Task requirements =>
Reproduce the lines of the items below word for word, beginning with the line that contains "Open the Get started tab" and continuing through the line that contains "pyautogui.click(x=296, y=116)", and omit the pictures from your answer.

Material for this task =>
>> start
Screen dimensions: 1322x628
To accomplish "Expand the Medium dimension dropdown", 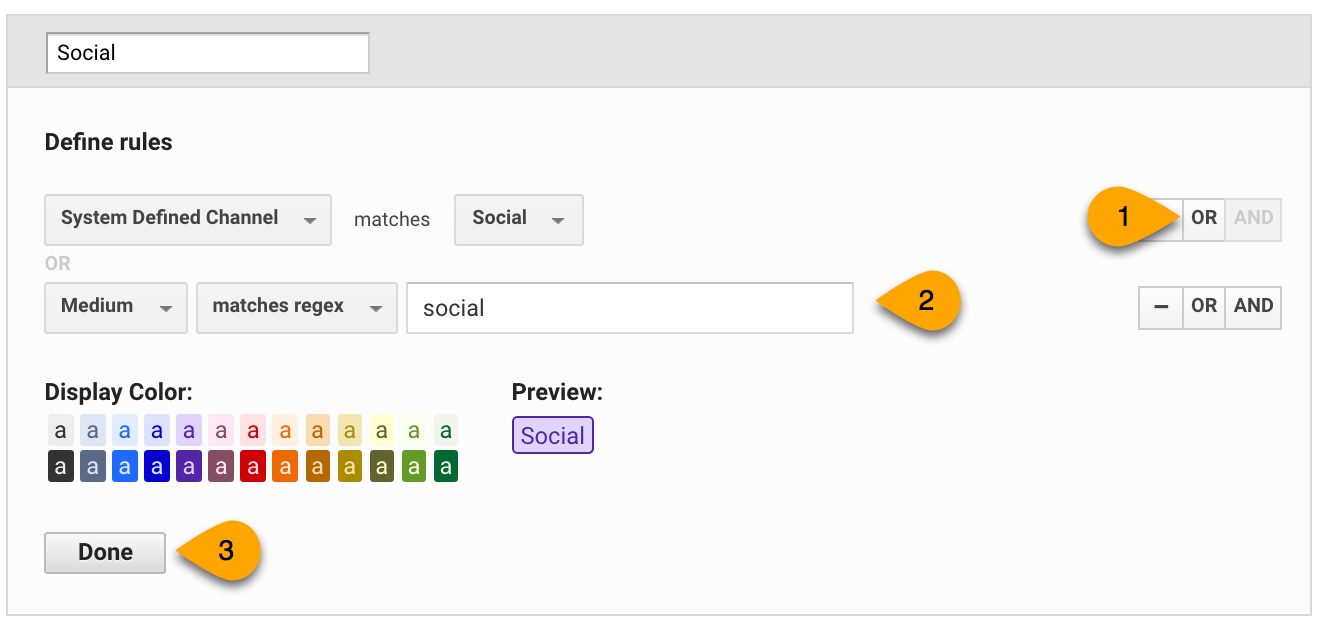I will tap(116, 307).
>> end
>> start
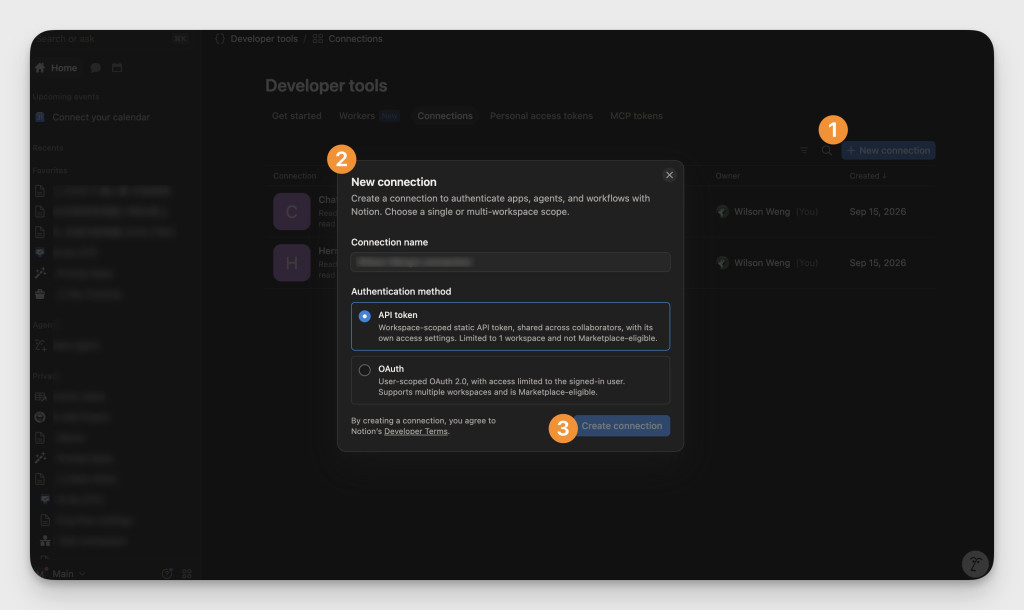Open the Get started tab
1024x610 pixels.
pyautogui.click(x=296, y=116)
>> end
>> start
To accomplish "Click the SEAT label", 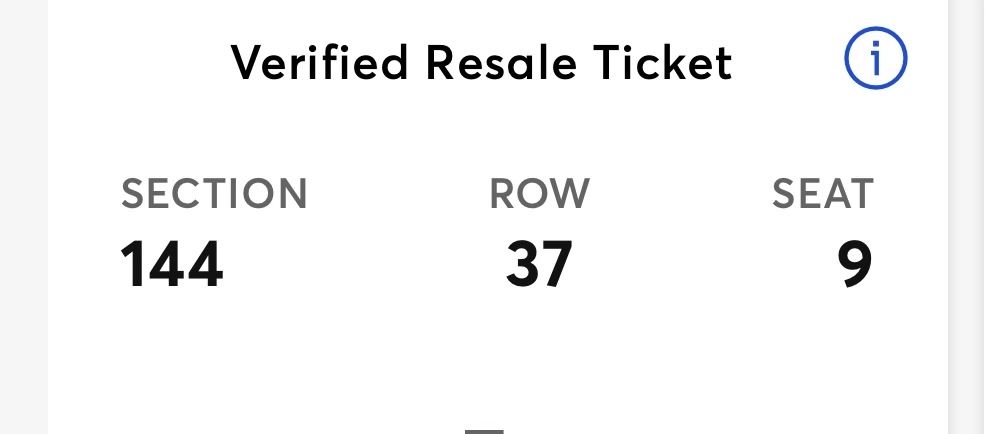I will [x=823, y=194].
>> end
Result of the task =>
Open the Get started tab
1024x610 pixels.
pyautogui.click(x=296, y=116)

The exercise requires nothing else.